[Start of section]
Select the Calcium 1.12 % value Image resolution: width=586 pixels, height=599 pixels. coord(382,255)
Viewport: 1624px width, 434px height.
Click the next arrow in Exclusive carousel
[End of section]
[Start of section]
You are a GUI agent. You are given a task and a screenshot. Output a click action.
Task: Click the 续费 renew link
[End of section]
Aim of the task: From the listing above, repeat exactly the lines starting at the line that includes "Select the Calcium" and ending at the line that includes "Click the next arrow in Exclusive carousel", with nothing outside that span.

Result for this task:
Select the Calcium 1.12 % value Image resolution: width=586 pixels, height=599 pixels. coord(382,255)
Viewport: 1624px width, 434px height.
Click the next arrow in Exclusive carousel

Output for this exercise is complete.